Anche Libero va Bene
Renato e os filhos Tommaso e Viola formam uma família unida, apesar do drama em que vivem depois de a mãe das crianças ter abandonado o lar. Para lá da fúria, dos falhanços e da inconsolável solidão, é o seu amor que vai cimentando a relação. Pois é, apesar de todas as imperfeições de uma família desagregada, a paz acaba por se instalar entre os três. Até ao regresso inesperado de Stefania, que vem perturbar os frágeis equilíbrios conseguidos e volta a desenterrar a dor e a despedaçar sonhos. No entanto, em todas as imperfeições de uma família desagregada - boas intenções, desesperada humanidade, inconsolável solidão, fúria de emoções, por vezes dolorosa e cruel - a importância de um grande amor é fundamental para manter os laços de qualquer união fortes e vivos. Aparentemente quem mais sofre é Tommy, de 11 anos de idade. Exemplo de vida dentro das paredes domésticas, que se inspira, embora de forma muito livre, no cinema do Neorealismo, À Beira do Precipício, discorre sobre o conceito da maneira de viver a infância, de ser filhos da nossa infância, e das diferenças dos olhares que podem ter um pai e um filho sobre o mundo. Experiência contra a inocência, cinzento contra azul. E assim Tommy, que vive noutros mundos (a artificial família burguesa do vizinho de casa que espera por ele de braços abertos), quando pode fecha-se na dor (para ele a mãe, que volta, é um perigo não uma satisfação) e esconde-se no seu amado telhado para olhar o que acontece lá em baixo. Ao contrário, Renato, não pode fugir, porque o seu tempo acabou, desabafando a raiva contida contra tudo e contra todos, ou seja, contra ele próprio. É a sua alma nobre que o safa, sendo um filho da inocência perdida que reaparece graças ao amor. Uma, duas, três lágrimas não pedem licença para rolar naquela sala meio vazia do King, um cinema sempre perto de mim.

7 comments:

osangue said...

Boa noite e um abraço.

Maria P. said...

Sendo como sou, não seriam uma nem duas lágrimas, mas mais...

Boa semana.

PR said...

Salte-se, portanto. Boa semana, abraço.

Vulcano Lover said...

A historia da humanidade na vida minúscula e gigante da família, da desagregação mesmo, na luta pequenina da conquista do amor e de si mesmo. É certo que as miradas deses universos seguramente conmovem...
Abraço-

Mel said...

Como sabemos, é dentro do núcleo familiar que se desenrolam e se desenvolvem todos os processos primários de socialização. O que aprende e o que se apreende, num primeiro palco - a família -, será determinante (ainda que não exclusivo) face ao nosso posicionamento futuro.

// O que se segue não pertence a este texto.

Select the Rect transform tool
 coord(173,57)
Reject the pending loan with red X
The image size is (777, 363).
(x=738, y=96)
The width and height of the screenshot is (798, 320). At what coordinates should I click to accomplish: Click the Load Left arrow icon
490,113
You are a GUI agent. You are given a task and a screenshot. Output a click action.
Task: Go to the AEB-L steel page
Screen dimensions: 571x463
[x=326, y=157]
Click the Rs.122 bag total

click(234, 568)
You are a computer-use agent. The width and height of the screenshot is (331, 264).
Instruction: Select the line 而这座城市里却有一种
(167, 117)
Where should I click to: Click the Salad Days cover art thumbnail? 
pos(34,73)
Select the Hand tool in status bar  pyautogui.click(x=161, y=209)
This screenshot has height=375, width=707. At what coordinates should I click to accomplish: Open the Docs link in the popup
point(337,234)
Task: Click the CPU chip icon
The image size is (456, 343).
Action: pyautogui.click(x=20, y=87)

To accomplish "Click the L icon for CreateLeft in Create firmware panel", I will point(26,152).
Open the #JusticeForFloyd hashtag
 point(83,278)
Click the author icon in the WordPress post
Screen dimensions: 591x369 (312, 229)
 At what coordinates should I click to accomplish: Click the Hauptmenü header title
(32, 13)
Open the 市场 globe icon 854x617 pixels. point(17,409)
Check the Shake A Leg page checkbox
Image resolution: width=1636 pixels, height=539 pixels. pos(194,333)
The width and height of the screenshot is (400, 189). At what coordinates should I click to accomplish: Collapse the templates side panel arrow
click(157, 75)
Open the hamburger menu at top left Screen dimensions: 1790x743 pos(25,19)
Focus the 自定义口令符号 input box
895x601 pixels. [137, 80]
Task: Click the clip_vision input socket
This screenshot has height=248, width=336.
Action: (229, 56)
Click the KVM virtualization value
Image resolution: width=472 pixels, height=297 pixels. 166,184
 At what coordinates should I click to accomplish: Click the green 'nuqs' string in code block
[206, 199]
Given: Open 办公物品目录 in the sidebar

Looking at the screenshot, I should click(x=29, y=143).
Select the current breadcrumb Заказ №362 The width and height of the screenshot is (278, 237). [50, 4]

Não existem famílias perfeitas. A perfeição não existe em campo nenhum da nossa vida. Não obstante, todos a procuramos e a desejamos.
***
Do filme? Não vi.
Das lágrimas? Ainda bem que ainda as consegues libertar. Não te desumanisas-te neste mundo cada vez mais egocêntrico e menos cooperante.

***
Como sempre uma excelente nota, que nos suscita o interesse pela obra, seja ela o cinema, a arte ou um livro.

Bjs brother
Mel

Isto e meu...Silvia said...

Não conheço... Estou a falhar.

Não vou comentar para não dizer asneiras.

Uma boa semana para ti Luís.

Um Baci e um :)

Luís Costa said...

Um filme certamente interessante. A família pedra fundamental da sociedade. E o amor o "grande amor que é fundamental para manter os laços de qualquer união fortes e vivos. " Gostei de ler a sua crítica.